- Opening Delimiter -
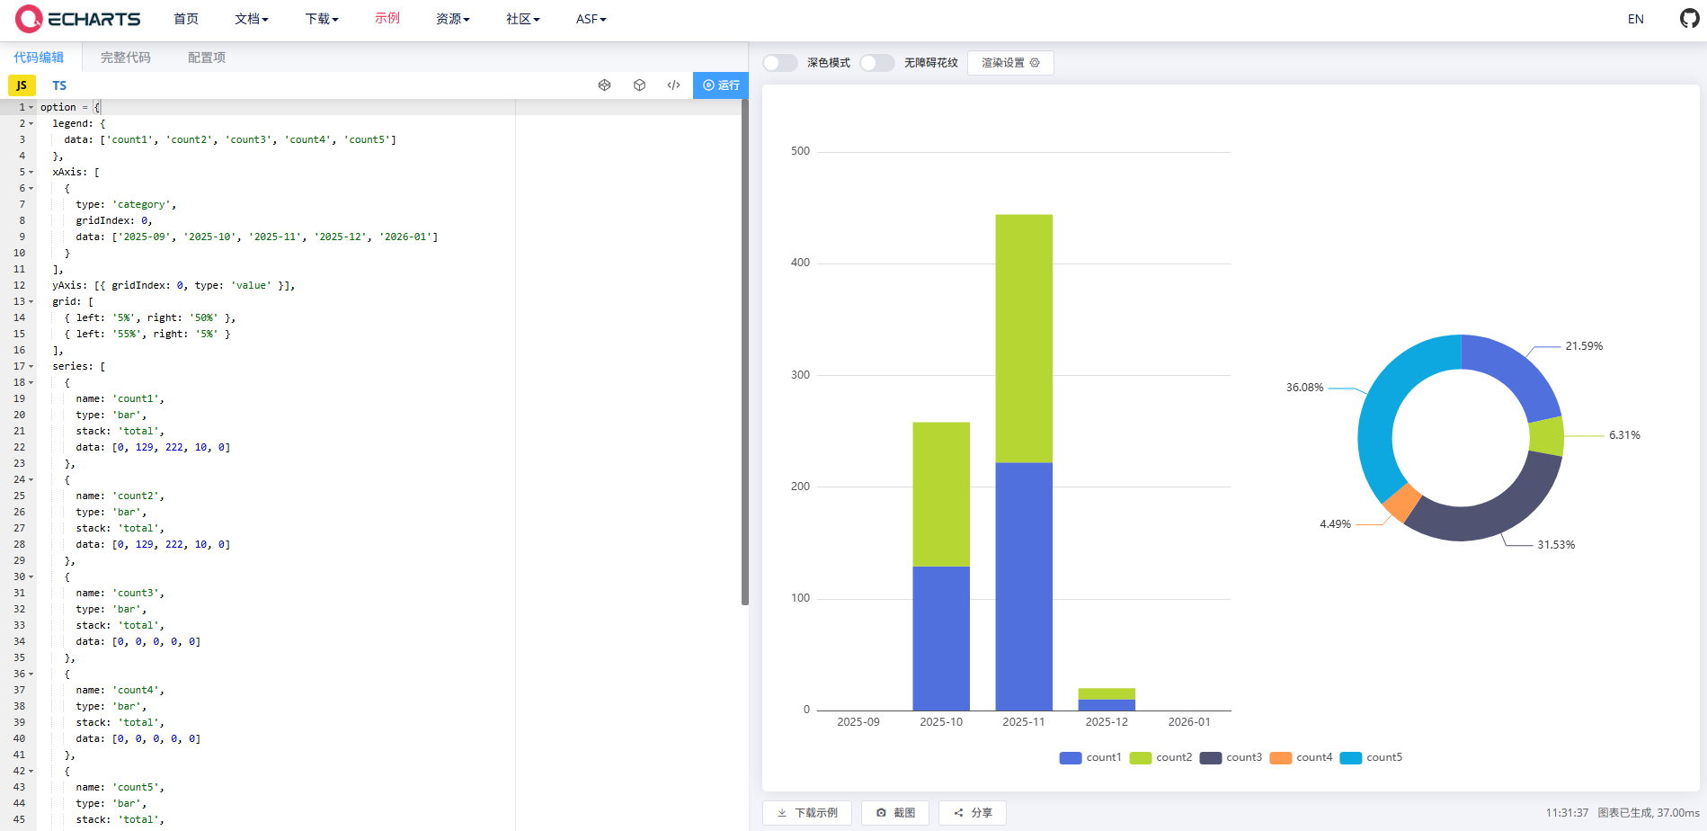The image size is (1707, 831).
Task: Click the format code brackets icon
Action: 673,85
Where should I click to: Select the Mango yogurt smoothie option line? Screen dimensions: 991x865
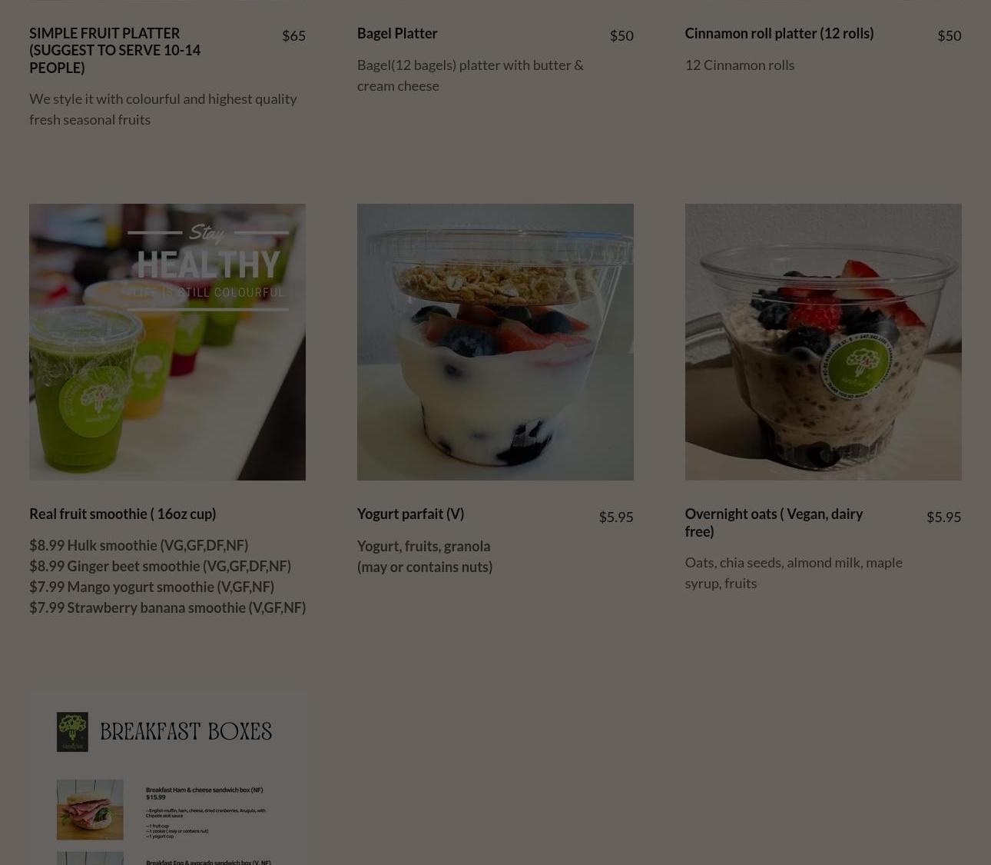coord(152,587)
- Closing Delimiter -
▶ **WHAT TO PRODUCE**
Word for word, please, restate the lines of the listing from the one holding "Where should I" down to the last line, leaving out any pictures.

▶ **EXERCISE RESPONSE**
Where should I click to: Select the Mango yogurt smoothie option line? Screen dimensions: 991x865
coord(152,587)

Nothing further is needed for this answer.